Longing- From Wilderness to Incarnation

December 7, 2014

Longing- From Wilderness to Incarnation Advent 2B

Isaiah 40:1-11 and 2 Peter 3:8-15a

 

The wilderness is a place that reoccurs over and over in scripture.

A place that reoccurs as we travel- to the desert, to the mountains, to the forest.

The wilderness is a place that reoccurs in the landscape of our souls.

 

The wilderness is a place of danger and unspeakable beauty;

of demons, wild beasts, roaming spirits, and temptation,

the desert also hosts ministering angels

and offers an unhindered space for an encounter with God. (S. Guthrie)

 

It was from wilderness that God created the world.

In the wilderness God called Abraham and Sara.

In the wilderness God made a covenant with the people of Israel.

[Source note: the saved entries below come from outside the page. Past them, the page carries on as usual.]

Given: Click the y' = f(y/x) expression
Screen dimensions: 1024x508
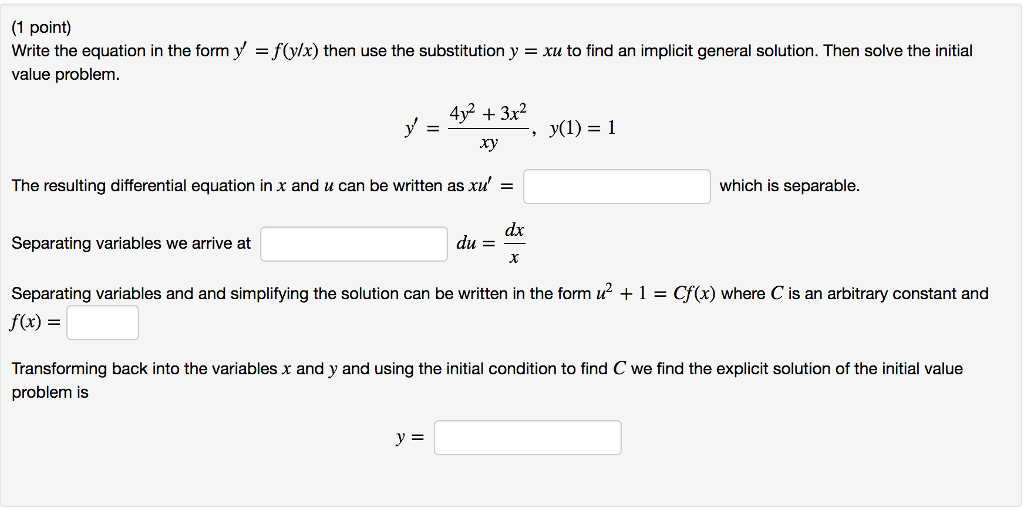Looking at the screenshot, I should tap(276, 52).
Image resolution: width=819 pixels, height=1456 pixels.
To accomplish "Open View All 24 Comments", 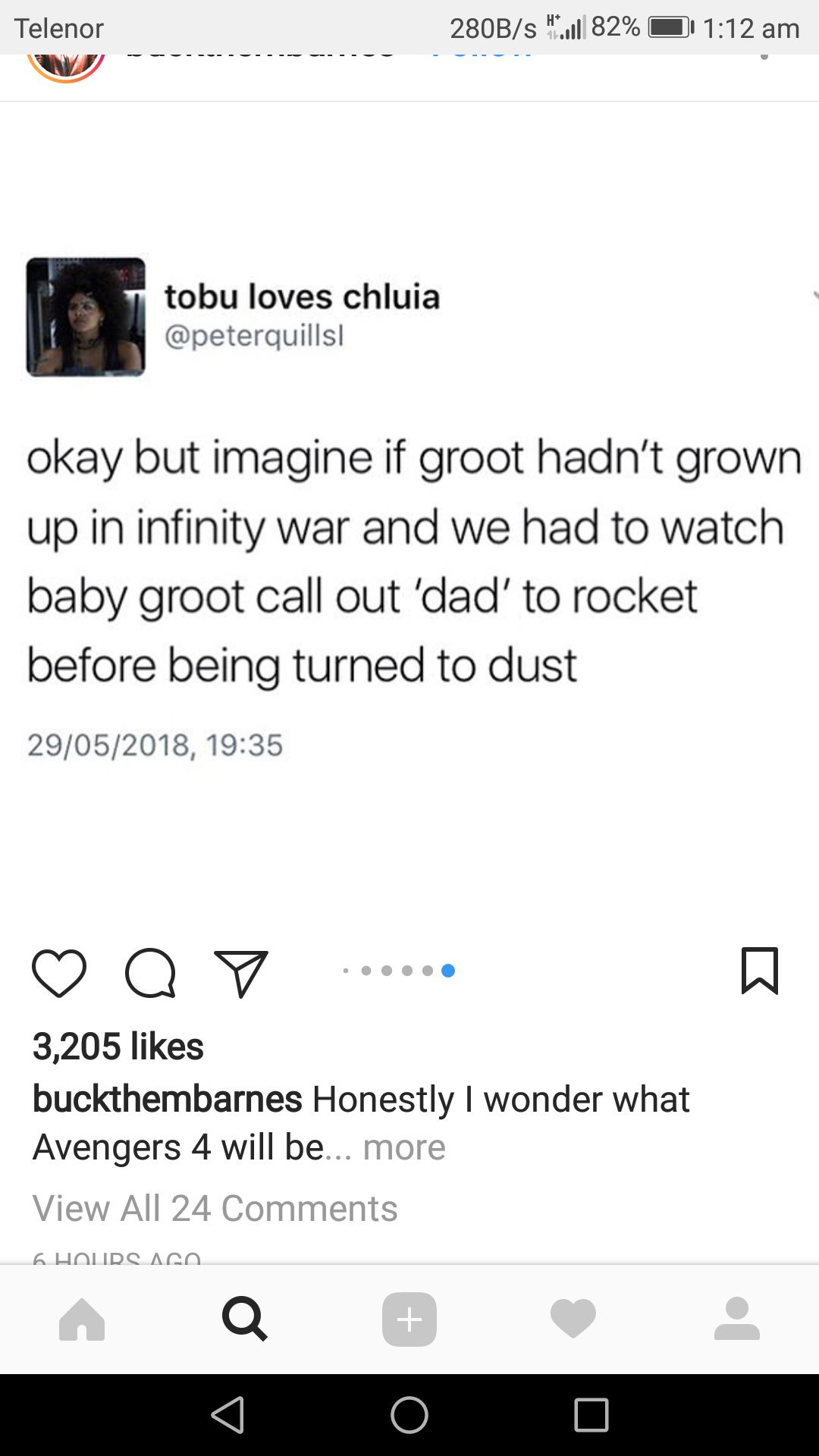I will (215, 1208).
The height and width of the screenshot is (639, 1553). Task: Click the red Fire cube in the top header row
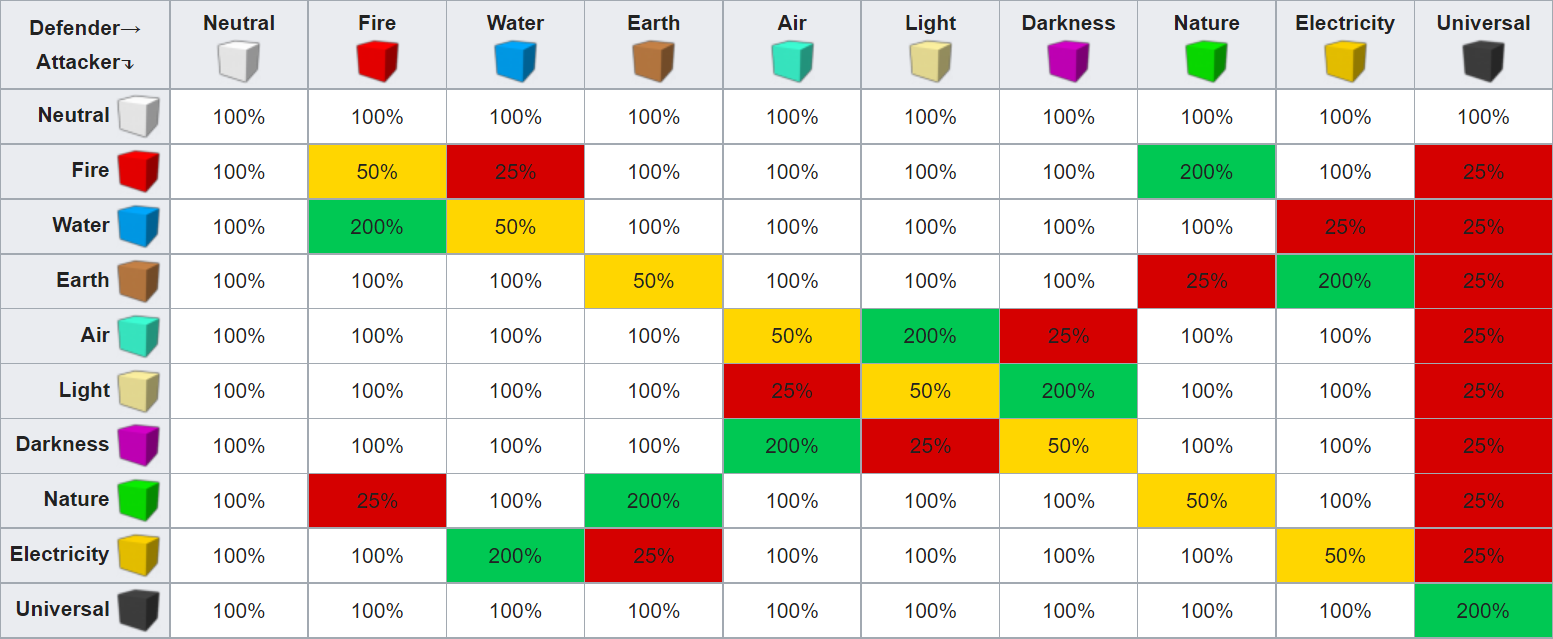(377, 61)
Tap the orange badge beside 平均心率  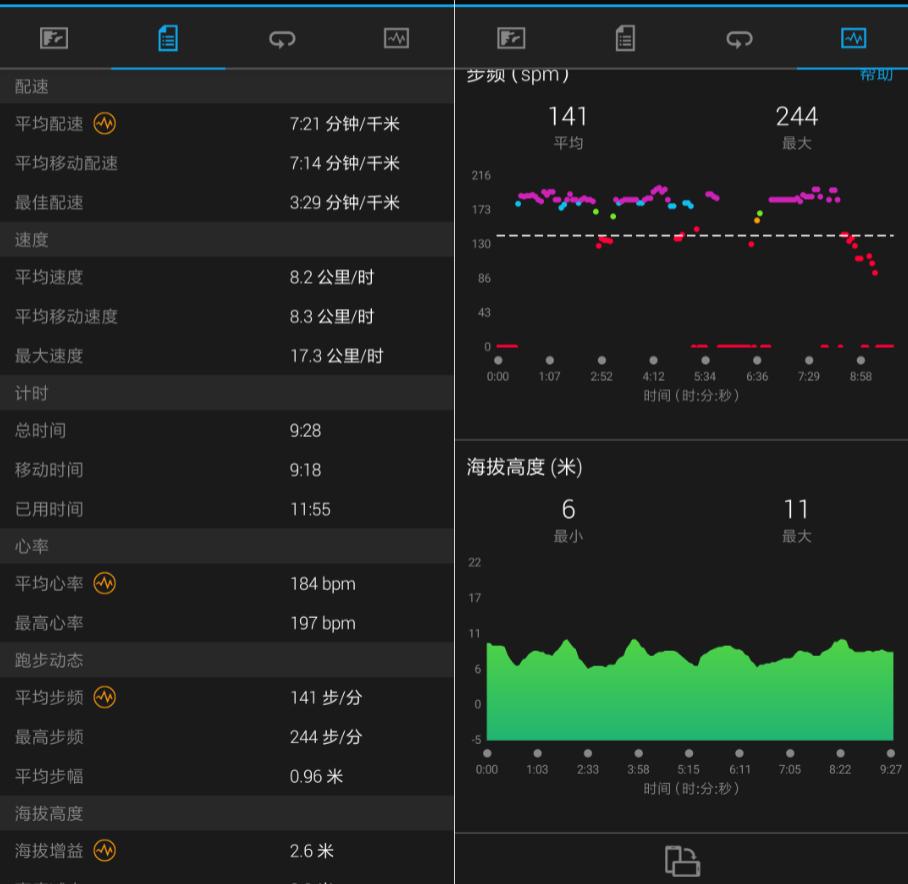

In the wilderness Elijah took refuge,

David hid from his enemies, Jesus came to be tested. (S.Guthrie)

 

Now the prophet Isaiah writes to the Israelites who have been exiled in Babylon.

He invites them to return to the wilderness, to come through it, to come home,

to return to their God.

He wanted them to forget the hardship of their ancestors’ 40 years of wandering

and remember the sweet taste of manna and the refreshment of the desert spring that God provided.

 

Remember that God forgot the golden calf and the disobedience and the complaints

and called the people to return. He called them with promise and with love.

God says-

forget the terror and the loneliness of your wilderness

remember I am there and you will be with me.

 

The wilderness is a place of longing.

When we find ourselves lost in our own wilderness, we long.

What are you longing for?

 

A longing is a strong, persistent desire or craving, pining, , hungry, thirsty, long unfulfilled desire for something that promises pleasure of some kind.

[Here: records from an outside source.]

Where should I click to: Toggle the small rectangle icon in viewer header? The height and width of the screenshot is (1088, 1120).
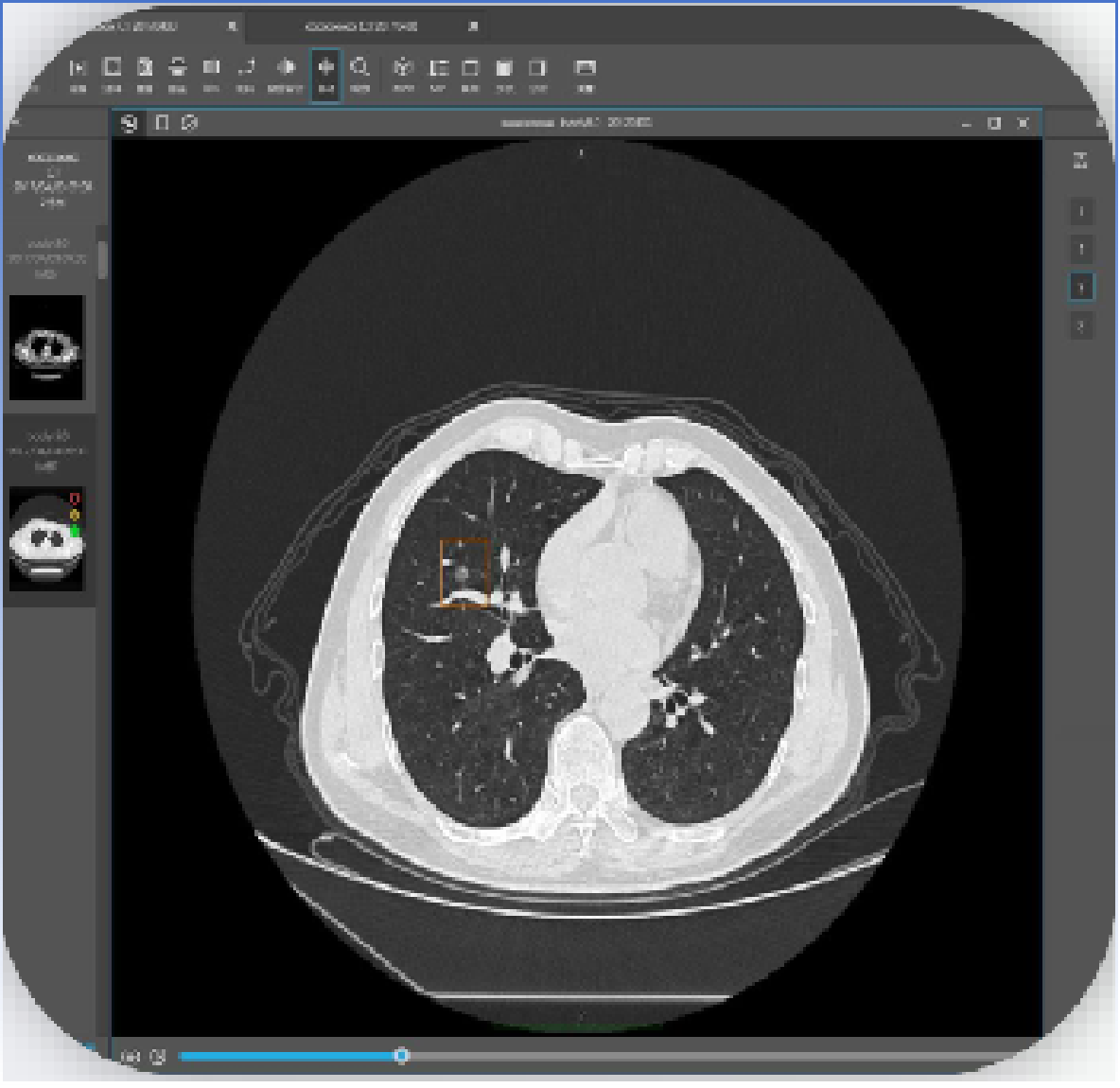click(x=162, y=123)
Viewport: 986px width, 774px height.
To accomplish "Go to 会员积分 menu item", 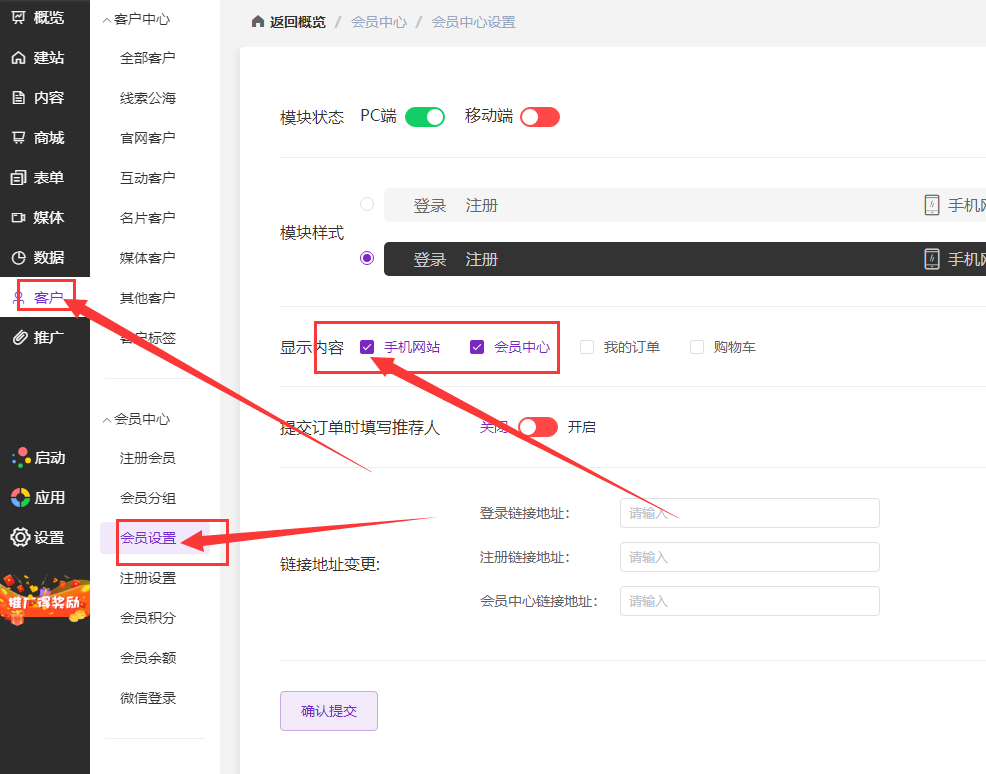I will pyautogui.click(x=148, y=618).

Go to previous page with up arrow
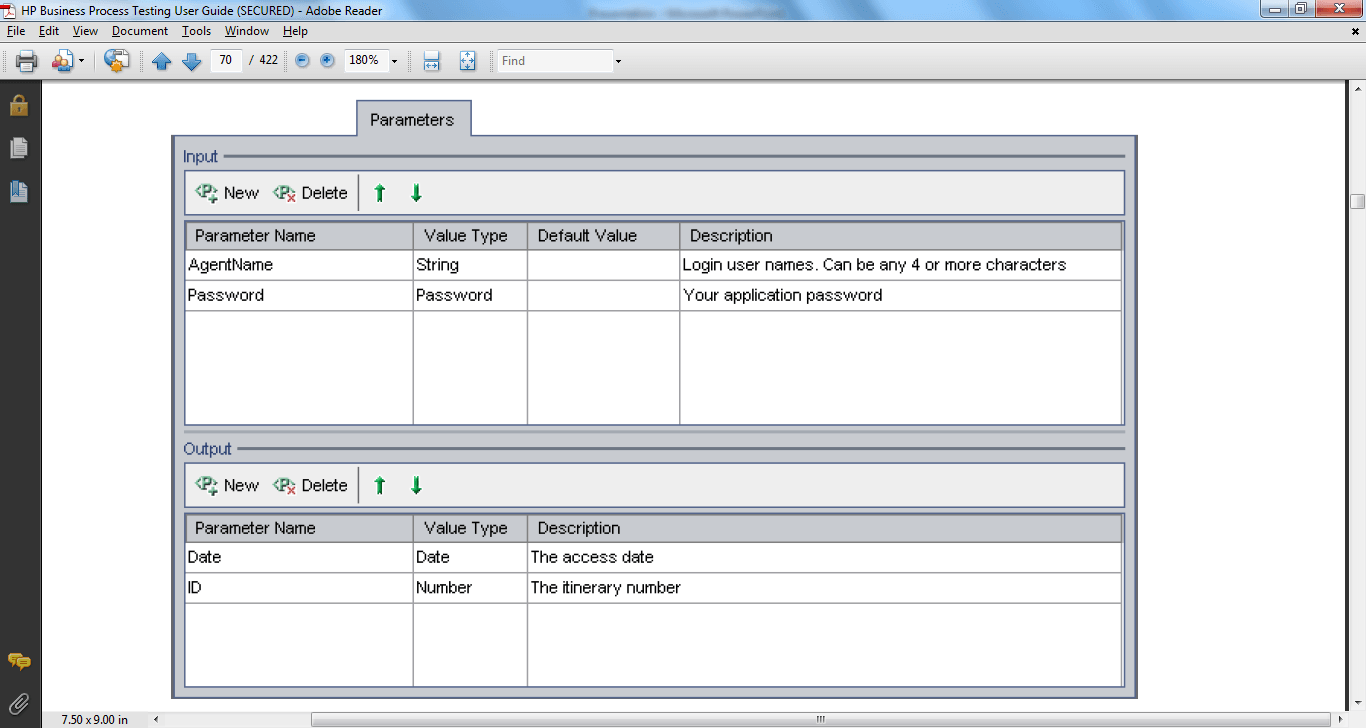coord(162,61)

This is more than just wanting.

We want to go out to dinner tonight. We long for a deep and meaningful relationship with our partner.

We wish for an A on the next exam. We long for meaning and value and satisfaction in our lives.

We want to have a nice Christmas. We long for love and a sense of belonging.

Longing can be discouraging. Yet Isaiah promises us comfort.

God hears our longing. God will answer our prayers.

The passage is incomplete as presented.